What to Look For When Choosing a Construction Lender
November 5, 2020 - Your relationship with your bank is one of the most important professional connections you can develop as a business owner. But that relationship is about more than their ability to secure funding.
Joel Newby, CPA, Audit Partner, and Client Manager at Redpath, says your construction lender should be a reliable source, both in economic downturns and times of plenty. He says some banks simply have not worked with enough construction companies to understand the process or cash flow nuances unique to the space.
Wes Anderson, Managing Director, Commercial Banking at BMO Harris, works with construction companies and agrees with Joel's assessment. If your bank doesn't have the experience and resources to serve your business's unique needs, it might be time to find a new one.
We asked Joel and Wes for their insight into the signs of a great banker/contractor relationship and how to find the right banker for your company.
Why a Great Construction Lender is Hard to Find
The clearest obstacle between a construction firm and a bank occurs when the construction company feels the bank doesn't really understand their business. Wes says that from a banking perspective, the construction industry is unique from others.
"It's very nuanced," he says, including an entire vocabulary specific to construction. He says he spends time on his clients' job sites to learn their businesses: Overbillings, underbillings, percentage of completion, fixed price contracts, pick-up-and-go work, engineer’s estimates, change orders, captive insurance, P3, Chase Level III – even the subtleties of construction cash flow and payroll – are all familiar to construction finance leaders, but it takes time and personal interfacing for bankers to build that vernacular.
Look for an Advocate with Access
While shared vocabulary can be an indicator of affinity, a healthy banker/contractor relationship is about a deeper understanding of the construction industry, real advocacy for your business, and access to key decision-makers.
"Everyone wants to bankroll somebody in a boom," Joel says. "When things tighten up, you need to be with a banking partner who can work with the credit committee to make sure you receive the credit you need."
From Wes's perspective, being the right fit for a construction company is about being able to take care of as many unknowns as possible. "Contractors' skillset is solving problems quickly and following them through," he says, "and they want that from their relationship with their bank, too. [They] want a banker with decisiveness and authority to themselves" – a trusted resource they can count on to not just solve problems, but create new opportunities for companies to get value out of their banking relationship.
When a bank is too small to fulfill your lending requests, their willingness to participate with other banks to fund the loan can be a testament to their commitment to your company. Joel says that sometimes, small banks are "nimble in ways big banks aren't," though it's not always a function of size. "It's just a matter of [a bank's] ability to respond quickly to requests for credit."
Ask These Questions to Find the Right Construction Lender
Knowledge of your business is the strongest way a banker can differentiate themselves. If you're looking for a new construction lender, Joel and Wes both say it's probably because your bank has shown they don't have adequate industry expertise, so you might feel they can't go to bat for your company when times are tough.

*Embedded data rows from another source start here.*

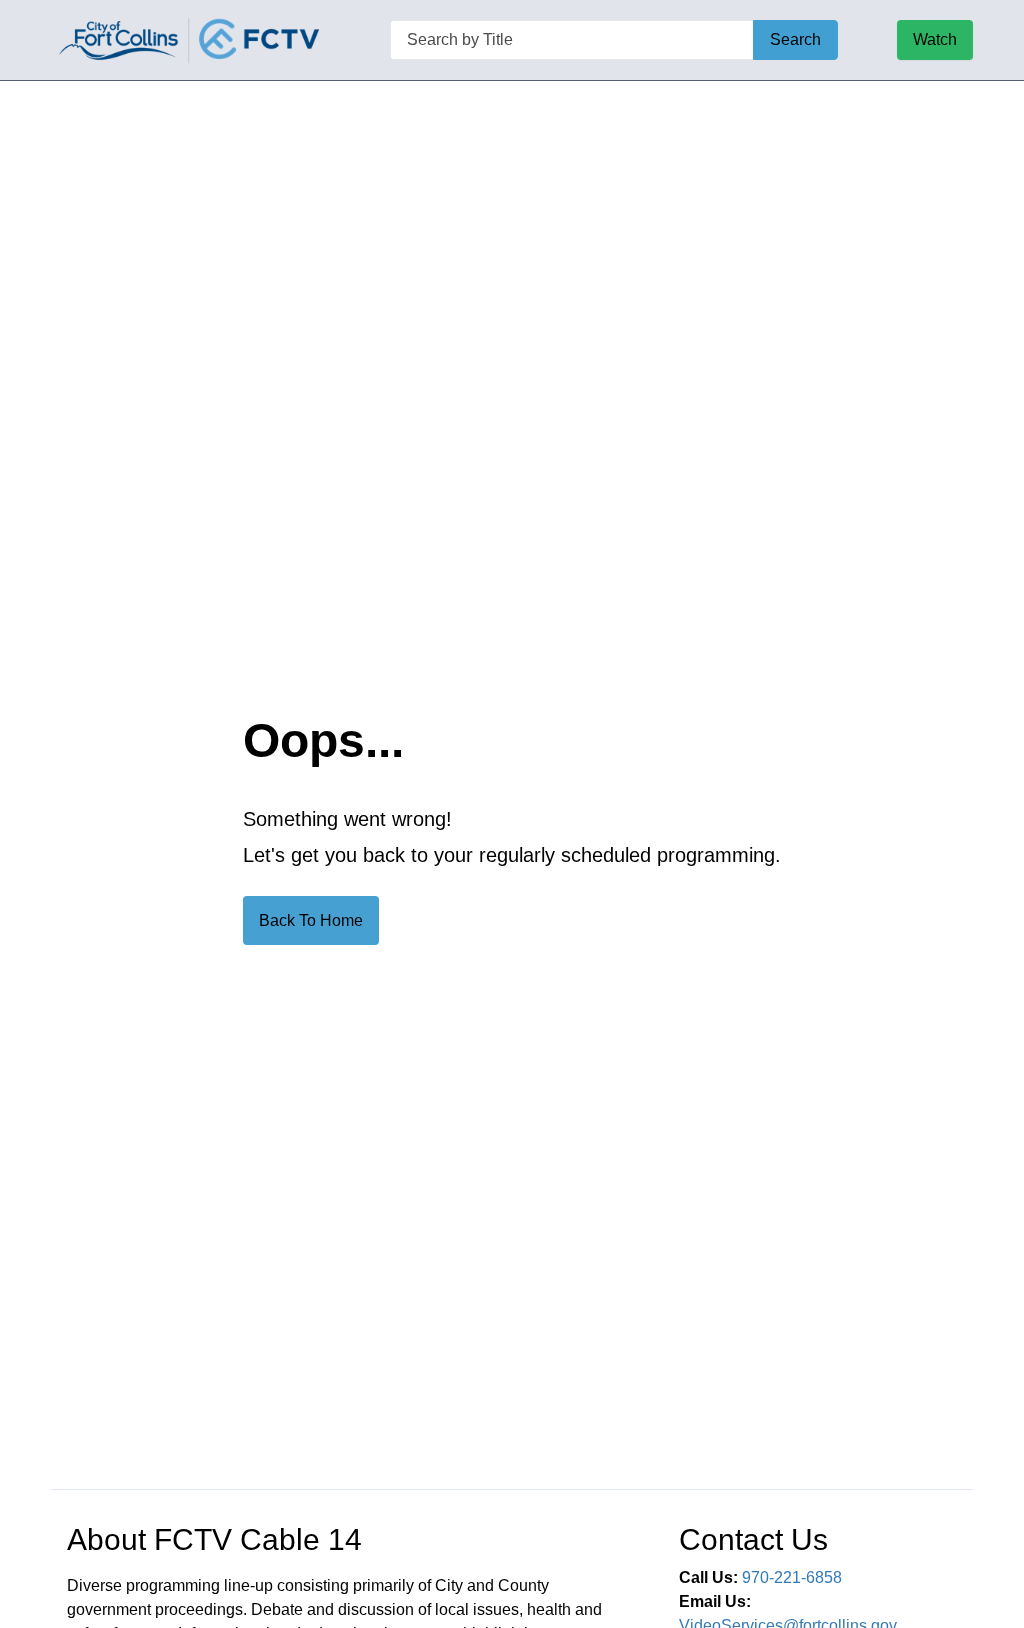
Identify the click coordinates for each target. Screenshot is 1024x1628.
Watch (935, 39)
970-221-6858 (792, 1577)
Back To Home (311, 920)
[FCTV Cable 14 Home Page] (191, 40)
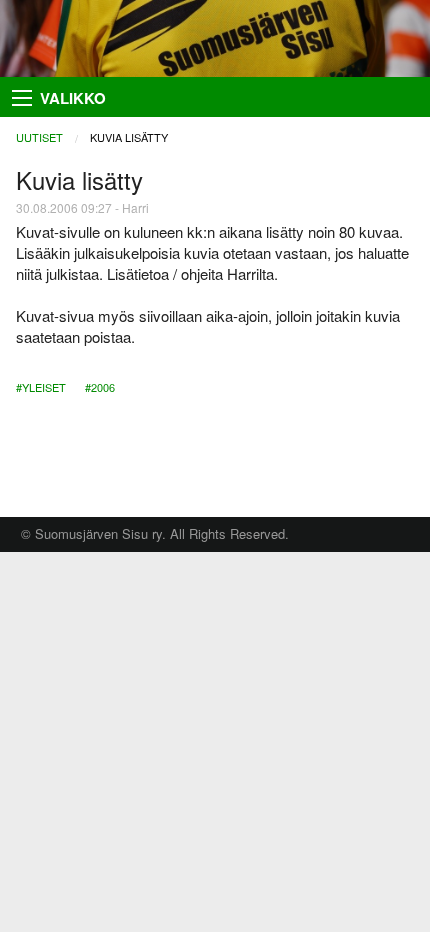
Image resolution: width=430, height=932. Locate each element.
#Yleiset (41, 387)
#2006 (100, 387)
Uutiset (39, 137)
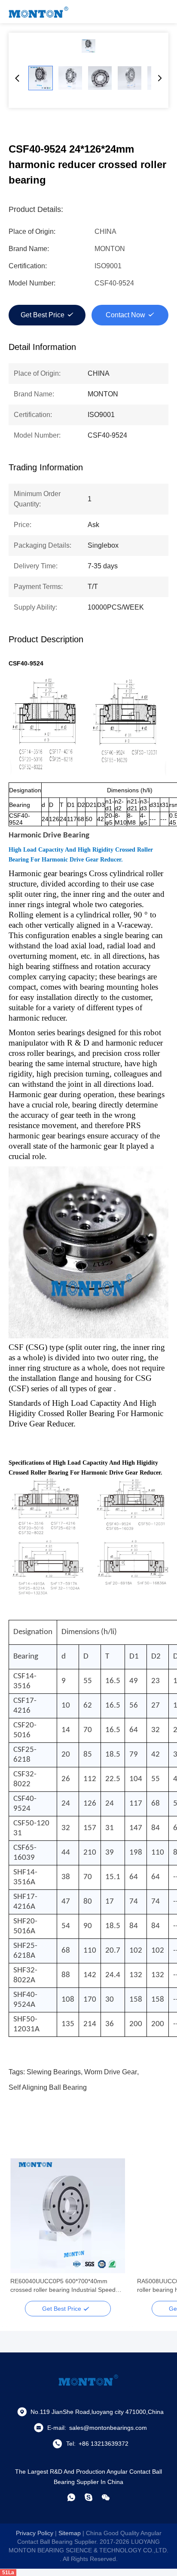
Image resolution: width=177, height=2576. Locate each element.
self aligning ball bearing (48, 2087)
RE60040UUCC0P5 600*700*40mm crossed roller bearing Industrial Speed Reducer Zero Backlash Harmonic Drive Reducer (64, 2286)
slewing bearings (54, 2072)
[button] (21, 2230)
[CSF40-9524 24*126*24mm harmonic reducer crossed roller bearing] (88, 46)
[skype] (88, 2497)
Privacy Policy (34, 2533)
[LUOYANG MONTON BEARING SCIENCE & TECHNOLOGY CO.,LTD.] (39, 11)
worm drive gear (110, 2072)
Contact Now (125, 315)
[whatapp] (71, 2497)
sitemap (69, 2533)
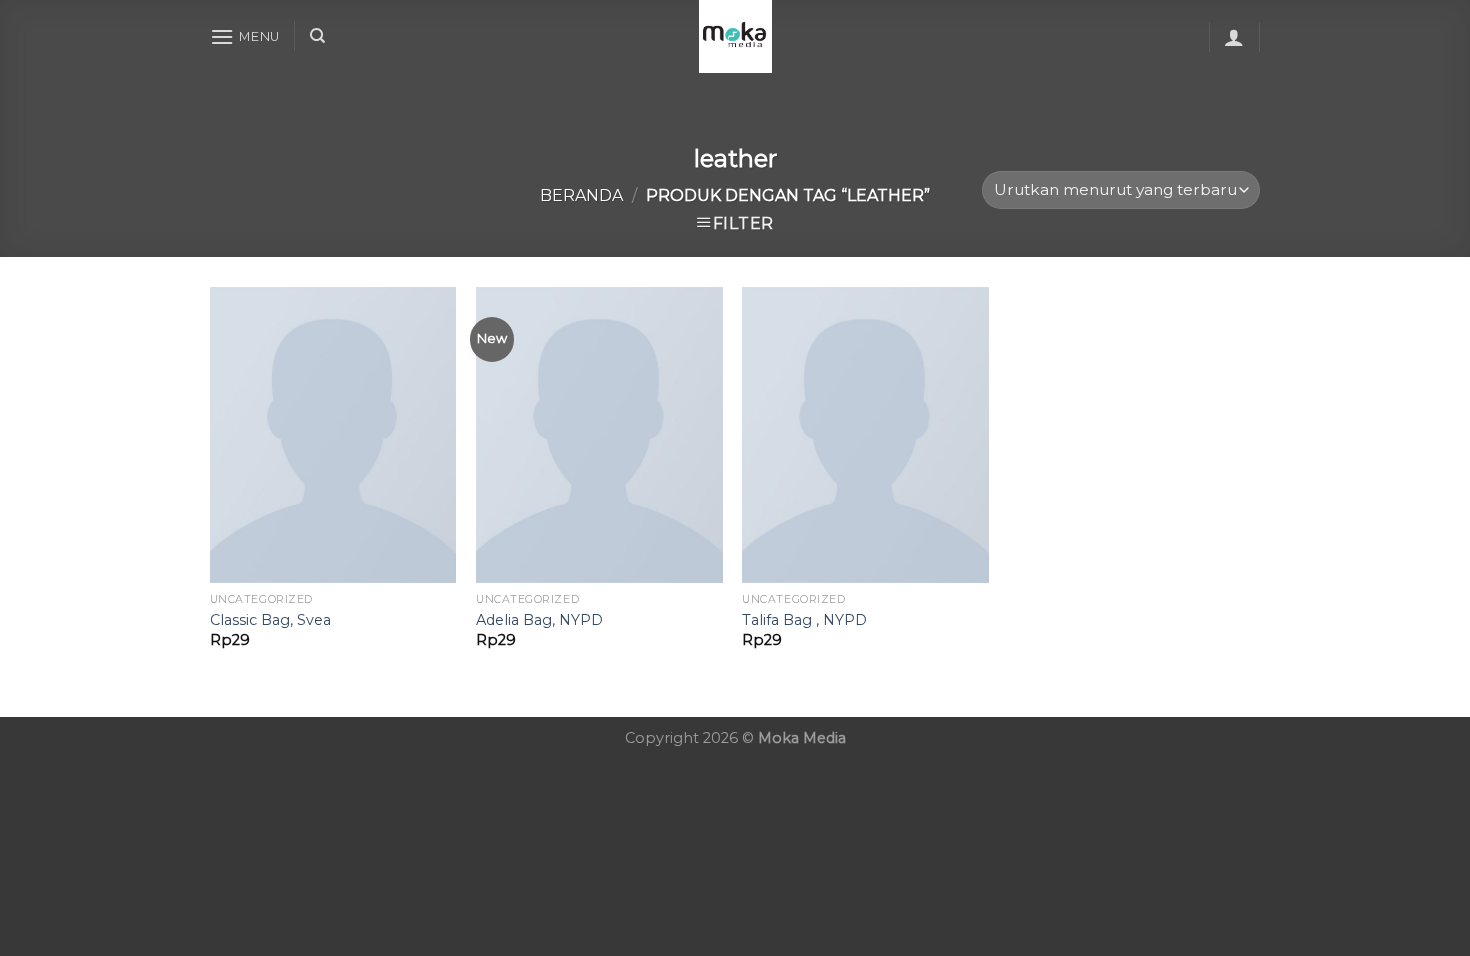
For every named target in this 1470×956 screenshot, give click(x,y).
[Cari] (317, 36)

Joel brings up a scenario in which a contractor grows and the bank "doesn't know how to communicate the value of holding onto that client," leading to misunderstandings, a lack of trust, and a broken relationship.

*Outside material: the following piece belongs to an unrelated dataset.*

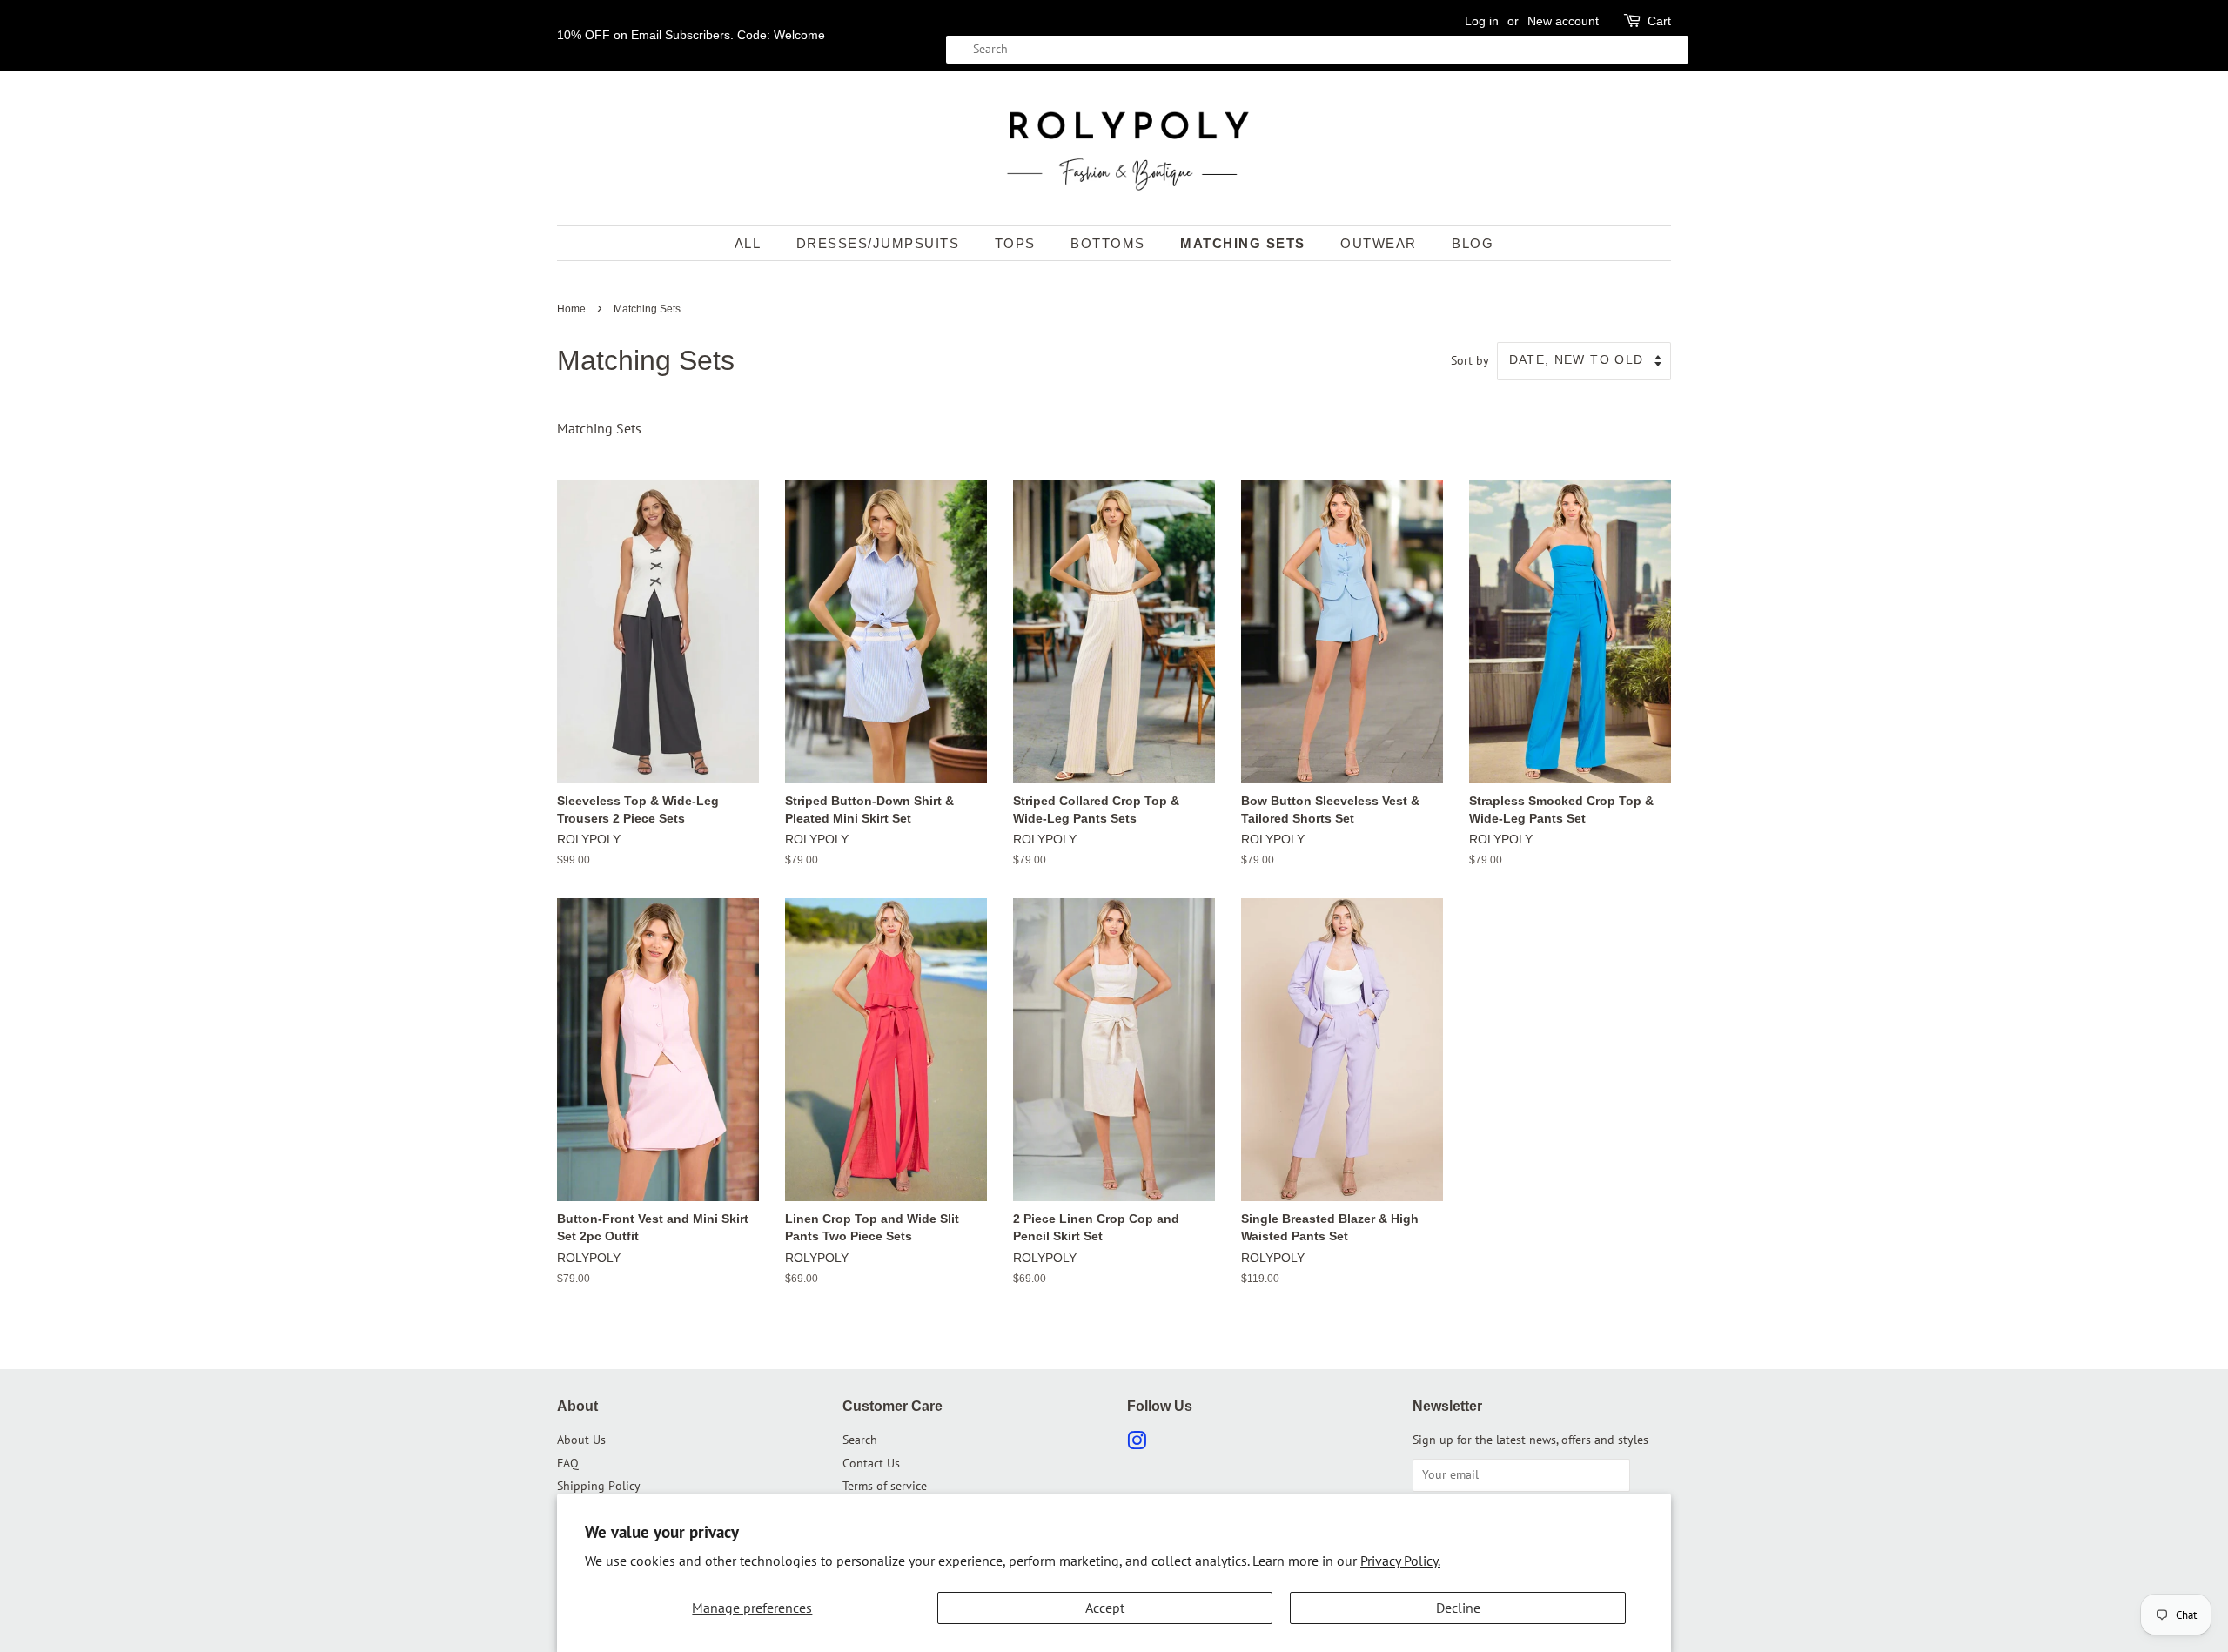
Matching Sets (1242, 243)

Whatever the reason you're looking for a new construction lender, you can gauge their readiness and knowledge during your conversations with prospective banks. Both Joel and Wes recommend asking these questions during the interview process:
- "How many contractors do you work with?" Look for experience in construction applications like yours and outside of your own space, as well. If they can share references, ask for them – then ask those references about their experience with that bank. "Did [the contractor] get put in the [bank's] work out group because they were downsizing their construction portfolio?" Joel posits. "Or did the bank step up for their construction client when times were tough?" As Wes puts it, "Every contractor loses money once every ten years. That's when their bank's reputation comes to light."

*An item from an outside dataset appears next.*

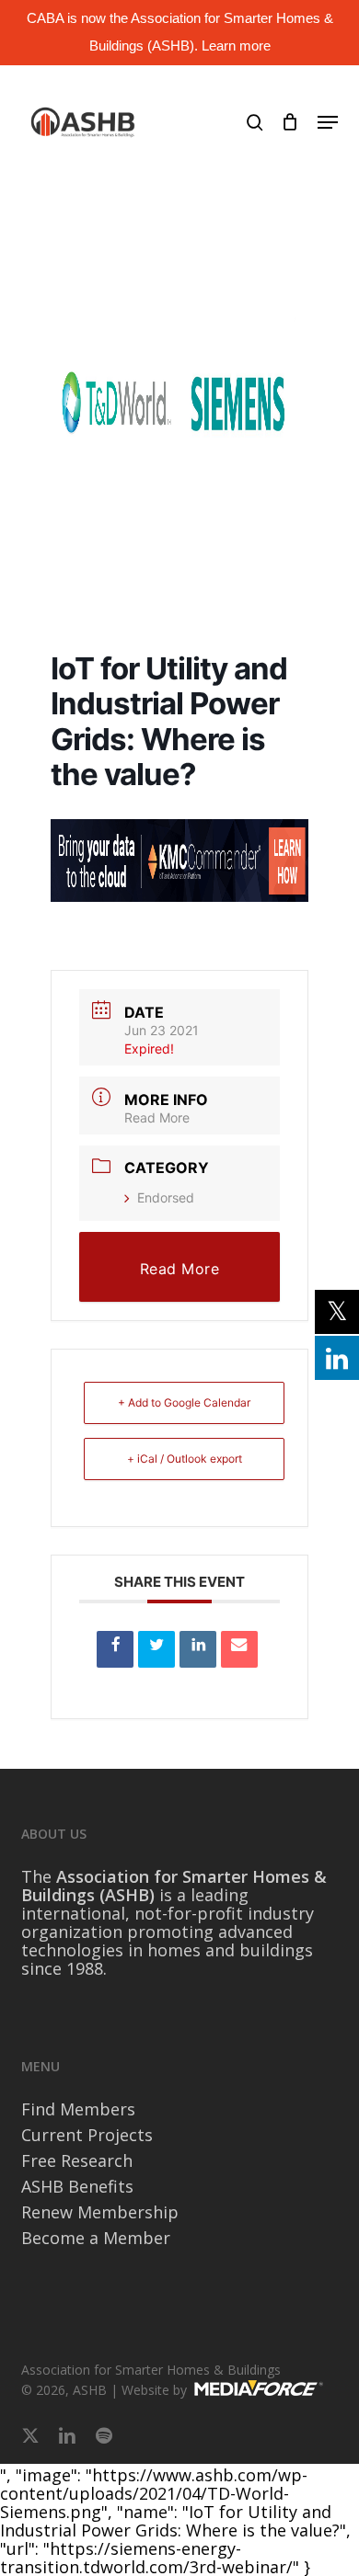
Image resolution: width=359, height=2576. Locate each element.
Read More (157, 1117)
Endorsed (165, 1197)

- "What's your approach to participation?" A bank that's willing to participate to fund a construction loan probably has a better understanding of the nature of the industry – the cycles and global trends that can influence your cash flow and revenue.
- "What is your access to the credit committee?" The size and structure of your bank could mean your banker – the actual person you talk to about loans and funding – is within just a few key levels of their credit committee, the people responsible for determining the bank's ability to take on your request for credit. They could also have no direct line to the committee at all, and can't strongly advocate for your business when your request comes through.
- "Can you refer a CPA with construction expertise?" A banker that understands the construction business knows the importance of having a financial advisor with the same level of understanding. "Banks that work with construction companies are more likely to work with CPAs like that," Wes says.
Finding the right construction lender isn't a matter of finding the largest or smallest bank. Instead, look for a shared understanding of your industry and your space in it. A bank that has invested time and resources in their construction practice is better positioned to help when it comes time for renewals and presenting to credit committees.